Silence reigned in the house. Tess, working the midnight to 8 am shift, hadn’t arrived. Chances were, she’d be breakfasting at Miles’ Diner with the rest of the cops on her shift, laughing and teasing each other over events of the night.
Quinn was scheduled to work the four to midnight shift. Meanwhile, she had some housework that was getting short shrift and a horse and a dog who needed exercise. Maybe some exercise would help her dispel the weird feeling in her midsection. She went to the kitchen and made coffee as Tess arrived.
Good morning,
Tess said, grinning cheerfully. Did you get any sleep?
Hey. Enough to get by, given a bucket or two of coffee. Want some bacon and eggs?
Nah. Had some at Miles’, with a couple of the guys. Maybe another coffee, though. I’m not ready to go to bed yet.
Good. We can saddle up and go for a ride. You can exercise Moby.
Sure! I’ll shower off the patrol car sweat while you finish eating.

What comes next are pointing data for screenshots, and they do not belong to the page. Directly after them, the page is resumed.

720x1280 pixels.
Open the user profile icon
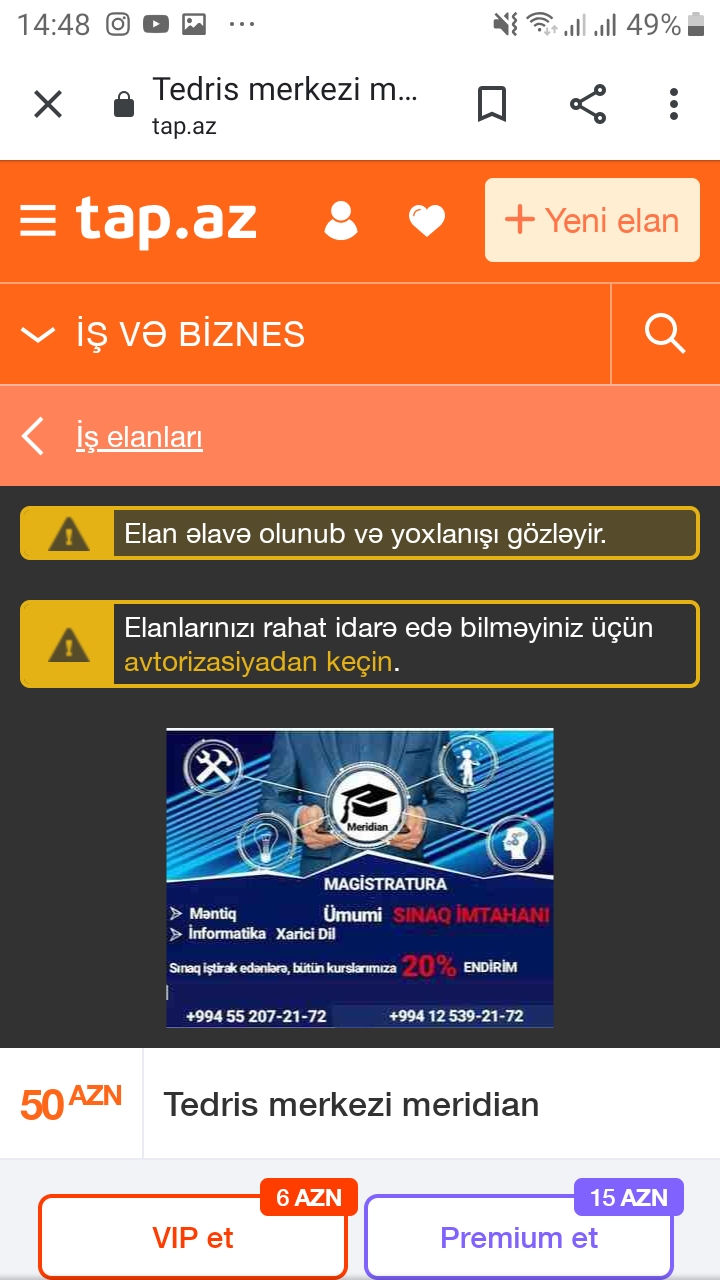pyautogui.click(x=341, y=221)
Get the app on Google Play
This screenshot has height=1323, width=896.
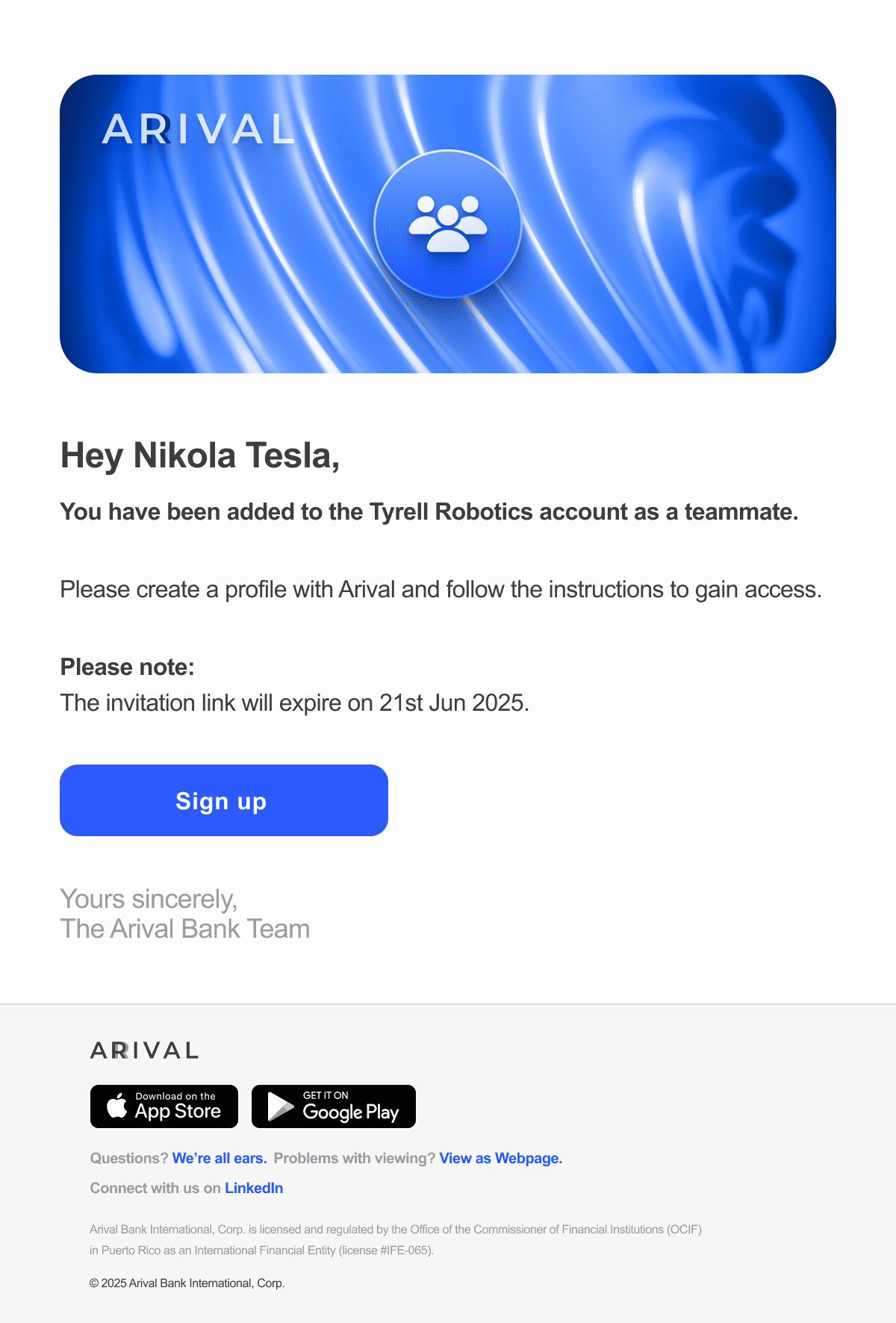tap(334, 1106)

Quinn grinned. No, Tess wasn’t ready to sleep. Quinn knew the feeling. If the work didn’t wake you, the camaraderie over the breakfast table would. Remembering their start, hers, and that of all of the other rookie cops who had been hired in the spring, she marveled at the attitude changes. Tess, a compact young Black woman, only five two, but strong and athletic, an MMA fighter taught by her father, had been so unwanted that she’d been assaulted, severely beaten, and gang raped by a fellow police officer and two of his friends; the cop and one of the other two were now in prison. The third had pleaded guilty and given evidence in exchange for his freedom. The six officers who were rookies at that time had bonded and persisted, consulting with each other and their training supervisor to learn how to do their jobs to the best of their ability. Life still was not perfect. There were a few holdouts, officers who seemed to resent them for their success. But on the whole, the rookies, all from various minority populations, had been accepted, and worked well with the rest of the department and the public. Each of them had shown their value to the department, some in spades. Lost children found before a cougar reached them, a mother and child hauled out of a fast- moving river current, a cold-as-ice homicide case solved, and more, much more had brought about acceptance.

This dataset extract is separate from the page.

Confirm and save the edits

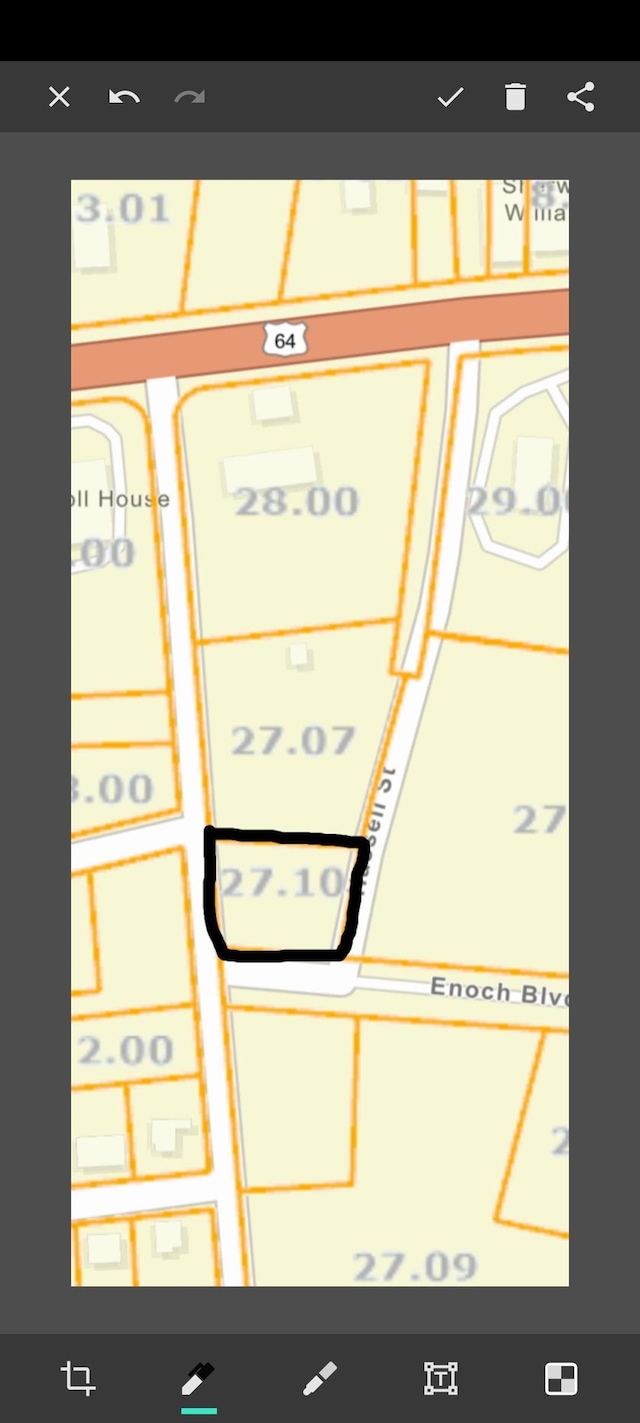point(450,97)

After Quinn had taken Tess home from the hospital to care for her while she recovered from the beating, the younger woman had been such a good roommate that Quinn had invited her to stay permanently in the old five-bedroom farmhouse she had bought and was still renovating. Hawk had come later, first to exchange work for board, for himself and his horse, and later, to join Quinn in her bedroom when she had fallen in love with the big Indian from a Washington Reservation, and he with her.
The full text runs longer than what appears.